I can walk and chew bubble gum at the same time: on one hand, yes, there's certainly a lot of Kool-Aid being drank by the AI folks. Even on HN, I constantly argue with people that genuinely think LLMs are some kind of magical black box that contain "knowledge" or "intelligence" or "meaning" when in reality, it's just a very fancy Markov chain. And on the other hand, I think that language interfaces are probably the next big leap in how we interact with our computers, but more to the point of the article:
> To conclude: one must have different standards for developing systems than for testing, deploying, or using systems.
In my opinion, you unfortunately will never (and, in fact could never) have reliable development and testing standards when designing purely stochastic systems like, e.g., large language models. Intuitively, the fact that these are stochastic systems is why we need things like hyper-parameters, fiddling with seeds, and prompt engineering.

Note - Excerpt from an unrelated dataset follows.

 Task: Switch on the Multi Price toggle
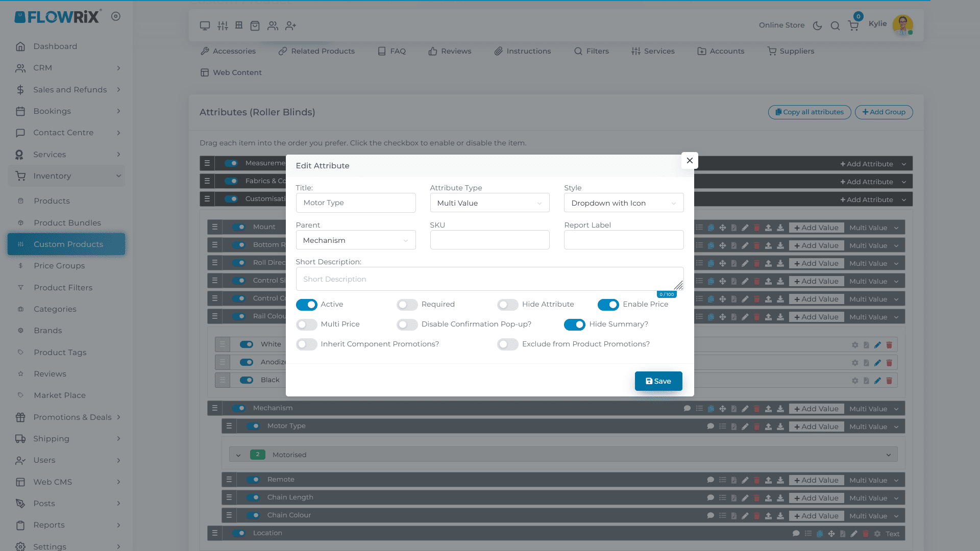click(306, 324)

The Microsoft Research "Sparks of AGI" paper spends 154 pages describing behaviors of GPT-4 that are inconsistent with the understanding of it being a "fancy Markov chain": https://arxiv.org/abs/2303.12712
I expect that the reason people are constantly arguing with you is that your analysis does not explain some easily testable experiences, such as why GPT-4 has the ability to explain what some non-trivial and unique Python programs would output if they were run, despite GPT-4 not having access to a Python interpreter itself.
> trivial and unique Python programs would output if they were run, despite GPT-4 not having access to a Python interpreter itself
Trivially explained as "even a broken clock is right twice a day." I skimmed the paper, as it was linked here on HN iirc. First, it was published by Microsoft, a company that absolutely has a horse in this race (what were they supposed to say? "The AI bot our search engine uses is dumb?"). Second of all, I was very interested in their methodology, so I fully read the first section, which is woefully hand-wavy, a fact with which even the authors would agree:
> We acknowledge that this approach is somewhat subjective and informal, and that it may not satisfy the rigorous standards of scientific evaluation.

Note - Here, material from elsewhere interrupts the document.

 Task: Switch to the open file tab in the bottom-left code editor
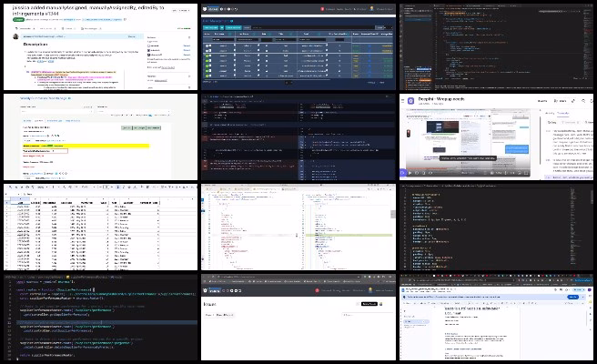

The paper, for instance, is amazed that GPT knows how to draw a unicorn in TikZ, but we already know it was trained on the Pile, which includes all Stack Exchange websites, which happens to include answers like this one[1]. So to make the argument that it's being creative, when the answer (or, more charitably, something extremely close to it) is literally in the training set, is just disingenuous.
> Trivially explained as "even a broken clock is right twice a day."
Trivial, vacuous, and wrong. It is not plausible to correctly predict the output of a serious Python program by coincidence. See the detailed examples in the paper -- one of which was pseudocode, not Python -- to see how silly this claim sounds.
> First, it was published by Microsoft, a company that absolutely has a horse in this race
Firstly, this is evidence that you are neither very familiar with Microsoft, nor with academic or industrial research labs. Microsoft Research (the affiliation of the authors) is practically a different company, and run more like a university lab. It is somewhat deeply insulting to their (often still primarily academic) researchers to suggest that they would publish a misleading puff piece to benefit the commercial arm.
Secondly, while the paper describes itself as qualitative, you can reproduce the major claims yourself (and I have).
> familiar with Microsoft, nor with academic or industrial research labs
The idea that Microsoft Research would publish anything remotely damaging to Microsoft is beyond naïve. I mean, one of their core tenets is "Ensure that Microsoft products have a future," but okay.
You're one of the people that will be yelling to everyone else in a potential future "We're only seemingly oppressed! It's just a parlor trick that they've turned most of humanity into paperclips, sci-fi authors wrote about this already!"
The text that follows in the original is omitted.